• [TASK DESCRIPTION]
Copy out the listing below line for line, keeping every word and number unchanged.

<<<<

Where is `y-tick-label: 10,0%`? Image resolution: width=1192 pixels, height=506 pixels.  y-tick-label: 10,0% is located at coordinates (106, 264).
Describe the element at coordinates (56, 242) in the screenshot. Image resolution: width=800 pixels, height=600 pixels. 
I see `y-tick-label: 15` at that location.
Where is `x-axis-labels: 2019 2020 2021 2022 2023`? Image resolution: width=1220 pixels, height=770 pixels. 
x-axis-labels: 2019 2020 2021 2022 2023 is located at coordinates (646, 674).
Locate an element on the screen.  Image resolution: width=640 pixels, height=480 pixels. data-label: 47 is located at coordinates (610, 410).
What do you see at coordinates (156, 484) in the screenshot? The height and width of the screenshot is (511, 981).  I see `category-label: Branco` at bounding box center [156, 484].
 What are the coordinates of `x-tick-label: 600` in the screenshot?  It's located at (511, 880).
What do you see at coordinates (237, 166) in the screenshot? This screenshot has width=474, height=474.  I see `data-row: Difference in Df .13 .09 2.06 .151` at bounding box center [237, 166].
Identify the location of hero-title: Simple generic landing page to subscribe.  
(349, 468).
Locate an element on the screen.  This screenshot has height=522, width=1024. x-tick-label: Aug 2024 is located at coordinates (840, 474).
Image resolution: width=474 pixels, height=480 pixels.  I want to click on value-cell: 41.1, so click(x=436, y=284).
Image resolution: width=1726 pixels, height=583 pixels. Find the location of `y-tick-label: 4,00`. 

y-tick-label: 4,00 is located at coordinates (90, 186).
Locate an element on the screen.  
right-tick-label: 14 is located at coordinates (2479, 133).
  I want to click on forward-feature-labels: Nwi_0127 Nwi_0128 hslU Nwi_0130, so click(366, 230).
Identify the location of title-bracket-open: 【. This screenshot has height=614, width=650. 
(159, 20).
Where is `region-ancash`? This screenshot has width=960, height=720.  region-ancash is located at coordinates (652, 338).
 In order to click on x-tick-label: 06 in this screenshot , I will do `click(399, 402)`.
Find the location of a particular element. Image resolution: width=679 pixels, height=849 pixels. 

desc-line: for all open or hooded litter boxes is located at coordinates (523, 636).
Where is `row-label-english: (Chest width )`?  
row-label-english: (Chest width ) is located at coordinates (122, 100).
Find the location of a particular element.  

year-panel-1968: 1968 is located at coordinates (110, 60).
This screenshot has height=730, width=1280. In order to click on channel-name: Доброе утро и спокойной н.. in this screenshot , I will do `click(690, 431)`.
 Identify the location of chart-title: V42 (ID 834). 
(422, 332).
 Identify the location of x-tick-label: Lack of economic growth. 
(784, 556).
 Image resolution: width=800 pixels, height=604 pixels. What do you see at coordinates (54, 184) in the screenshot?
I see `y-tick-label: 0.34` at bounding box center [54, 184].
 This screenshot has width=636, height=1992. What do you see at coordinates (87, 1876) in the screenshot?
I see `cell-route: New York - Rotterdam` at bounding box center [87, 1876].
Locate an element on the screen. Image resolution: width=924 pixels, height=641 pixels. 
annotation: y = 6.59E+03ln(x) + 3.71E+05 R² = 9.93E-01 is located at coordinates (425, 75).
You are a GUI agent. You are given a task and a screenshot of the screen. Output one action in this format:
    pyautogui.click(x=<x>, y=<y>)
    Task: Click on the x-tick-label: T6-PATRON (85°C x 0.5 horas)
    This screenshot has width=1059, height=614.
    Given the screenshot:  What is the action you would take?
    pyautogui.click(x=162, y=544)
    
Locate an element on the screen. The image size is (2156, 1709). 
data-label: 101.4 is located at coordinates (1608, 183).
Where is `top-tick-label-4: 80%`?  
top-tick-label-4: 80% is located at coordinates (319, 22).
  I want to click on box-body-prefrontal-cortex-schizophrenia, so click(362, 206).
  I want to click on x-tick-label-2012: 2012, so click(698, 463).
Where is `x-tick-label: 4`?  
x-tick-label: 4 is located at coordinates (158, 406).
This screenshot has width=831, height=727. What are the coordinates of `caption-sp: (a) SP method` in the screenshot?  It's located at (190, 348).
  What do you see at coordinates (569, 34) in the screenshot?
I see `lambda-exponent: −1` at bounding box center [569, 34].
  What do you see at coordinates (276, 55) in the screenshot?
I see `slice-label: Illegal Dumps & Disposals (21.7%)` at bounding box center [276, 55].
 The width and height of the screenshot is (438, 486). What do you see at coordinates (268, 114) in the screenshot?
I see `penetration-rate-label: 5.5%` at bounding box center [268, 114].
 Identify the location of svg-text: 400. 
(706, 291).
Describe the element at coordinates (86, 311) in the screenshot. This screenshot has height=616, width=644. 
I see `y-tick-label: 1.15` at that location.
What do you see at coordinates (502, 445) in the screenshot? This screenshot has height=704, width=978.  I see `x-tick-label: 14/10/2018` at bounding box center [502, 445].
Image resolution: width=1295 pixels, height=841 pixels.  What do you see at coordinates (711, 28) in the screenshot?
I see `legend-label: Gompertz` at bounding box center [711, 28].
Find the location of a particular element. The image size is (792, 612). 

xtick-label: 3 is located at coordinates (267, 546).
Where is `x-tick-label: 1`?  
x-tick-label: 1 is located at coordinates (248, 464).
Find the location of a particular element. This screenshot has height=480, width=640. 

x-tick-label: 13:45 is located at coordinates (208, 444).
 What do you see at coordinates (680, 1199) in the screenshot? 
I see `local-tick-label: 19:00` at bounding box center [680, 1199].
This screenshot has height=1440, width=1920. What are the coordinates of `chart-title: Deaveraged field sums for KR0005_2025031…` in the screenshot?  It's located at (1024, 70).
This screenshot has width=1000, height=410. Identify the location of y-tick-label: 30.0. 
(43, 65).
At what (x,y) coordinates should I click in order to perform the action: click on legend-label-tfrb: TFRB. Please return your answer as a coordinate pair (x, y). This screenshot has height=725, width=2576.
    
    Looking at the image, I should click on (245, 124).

>>>>

• [YOUR SOLUTION]
Where is `y-tick-label: 10,0%`? Image resolution: width=1192 pixels, height=506 pixels.  y-tick-label: 10,0% is located at coordinates (106, 264).
Describe the element at coordinates (56, 242) in the screenshot. Image resolution: width=800 pixels, height=600 pixels. 
I see `y-tick-label: 15` at that location.
Where is `x-axis-labels: 2019 2020 2021 2022 2023`? Image resolution: width=1220 pixels, height=770 pixels. 
x-axis-labels: 2019 2020 2021 2022 2023 is located at coordinates (646, 674).
Locate an element on the screen.  Image resolution: width=640 pixels, height=480 pixels. data-label: 47 is located at coordinates (610, 410).
What do you see at coordinates (156, 484) in the screenshot? The height and width of the screenshot is (511, 981).  I see `category-label: Branco` at bounding box center [156, 484].
 What are the coordinates of `x-tick-label: 600` in the screenshot?  It's located at (511, 880).
What do you see at coordinates (237, 166) in the screenshot? This screenshot has width=474, height=474.  I see `data-row: Difference in Df .13 .09 2.06 .151` at bounding box center [237, 166].
Identify the location of hero-title: Simple generic landing page to subscribe.  
(349, 468).
Locate an element on the screen.  This screenshot has height=522, width=1024. x-tick-label: Aug 2024 is located at coordinates (840, 474).
Image resolution: width=474 pixels, height=480 pixels.  I want to click on value-cell: 41.1, so click(x=436, y=284).
Image resolution: width=1726 pixels, height=583 pixels. Find the location of `y-tick-label: 4,00`. 

y-tick-label: 4,00 is located at coordinates (90, 186).
Locate an element on the screen.  
right-tick-label: 14 is located at coordinates (2479, 133).
  I want to click on forward-feature-labels: Nwi_0127 Nwi_0128 hslU Nwi_0130, so click(366, 230).
Identify the location of title-bracket-open: 【. This screenshot has height=614, width=650. 
(159, 20).
Where is `region-ancash`? This screenshot has width=960, height=720.  region-ancash is located at coordinates (652, 338).
 In order to click on x-tick-label: 06 in this screenshot , I will do `click(399, 402)`.
Find the location of a particular element. Image resolution: width=679 pixels, height=849 pixels. 

desc-line: for all open or hooded litter boxes is located at coordinates (523, 636).
Where is `row-label-english: (Chest width )`?  
row-label-english: (Chest width ) is located at coordinates (122, 100).
Find the location of a particular element.  

year-panel-1968: 1968 is located at coordinates (110, 60).
This screenshot has height=730, width=1280. In order to click on channel-name: Доброе утро и спокойной н.. in this screenshot , I will do `click(690, 431)`.
 Identify the location of chart-title: V42 (ID 834). 
(422, 332).
 Identify the location of x-tick-label: Lack of economic growth. 
(784, 556).
 Image resolution: width=800 pixels, height=604 pixels. What do you see at coordinates (54, 184) in the screenshot?
I see `y-tick-label: 0.34` at bounding box center [54, 184].
 This screenshot has width=636, height=1992. What do you see at coordinates (87, 1876) in the screenshot?
I see `cell-route: New York - Rotterdam` at bounding box center [87, 1876].
Locate an element on the screen. Image resolution: width=924 pixels, height=641 pixels. 
annotation: y = 6.59E+03ln(x) + 3.71E+05 R² = 9.93E-01 is located at coordinates (425, 75).
You are a GUI agent. You are given a task and a screenshot of the screen. Output one action in this format:
    pyautogui.click(x=<x>, y=<y>)
    Task: Click on the x-tick-label: T6-PATRON (85°C x 0.5 horas)
    This screenshot has width=1059, height=614.
    Given the screenshot:  What is the action you would take?
    pyautogui.click(x=162, y=544)
    
Locate an element on the screen. The image size is (2156, 1709). 
data-label: 101.4 is located at coordinates (1608, 183).
Where is `top-tick-label-4: 80%`?  
top-tick-label-4: 80% is located at coordinates (319, 22).
  I want to click on box-body-prefrontal-cortex-schizophrenia, so click(362, 206).
  I want to click on x-tick-label-2012: 2012, so click(698, 463).
Where is `x-tick-label: 4`?  
x-tick-label: 4 is located at coordinates (158, 406).
This screenshot has width=831, height=727. What are the coordinates of `caption-sp: (a) SP method` in the screenshot?  It's located at (190, 348).
  What do you see at coordinates (569, 34) in the screenshot?
I see `lambda-exponent: −1` at bounding box center [569, 34].
  What do you see at coordinates (276, 55) in the screenshot?
I see `slice-label: Illegal Dumps & Disposals (21.7%)` at bounding box center [276, 55].
 The width and height of the screenshot is (438, 486). What do you see at coordinates (268, 114) in the screenshot?
I see `penetration-rate-label: 5.5%` at bounding box center [268, 114].
 Identify the location of svg-text: 400. 
(706, 291).
Describe the element at coordinates (86, 311) in the screenshot. This screenshot has height=616, width=644. 
I see `y-tick-label: 1.15` at that location.
What do you see at coordinates (502, 445) in the screenshot? This screenshot has height=704, width=978.  I see `x-tick-label: 14/10/2018` at bounding box center [502, 445].
Image resolution: width=1295 pixels, height=841 pixels.  What do you see at coordinates (711, 28) in the screenshot?
I see `legend-label: Gompertz` at bounding box center [711, 28].
Find the location of a particular element. The image size is (792, 612). 

xtick-label: 3 is located at coordinates (267, 546).
Where is `x-tick-label: 1`?  
x-tick-label: 1 is located at coordinates (248, 464).
Find the location of a particular element. This screenshot has height=480, width=640. 

x-tick-label: 13:45 is located at coordinates (208, 444).
 What do you see at coordinates (680, 1199) in the screenshot? 
I see `local-tick-label: 19:00` at bounding box center [680, 1199].
This screenshot has height=1440, width=1920. What are the coordinates of `chart-title: Deaveraged field sums for KR0005_2025031…` in the screenshot?  It's located at (1024, 70).
This screenshot has width=1000, height=410. Identify the location of y-tick-label: 30.0. 
(43, 65).
At what (x,y) coordinates should I click in order to perform the action: click on legend-label-tfrb: TFRB. Please return your answer as a coordinate pair (x, y). This screenshot has height=725, width=2576.
    
    Looking at the image, I should click on (245, 124).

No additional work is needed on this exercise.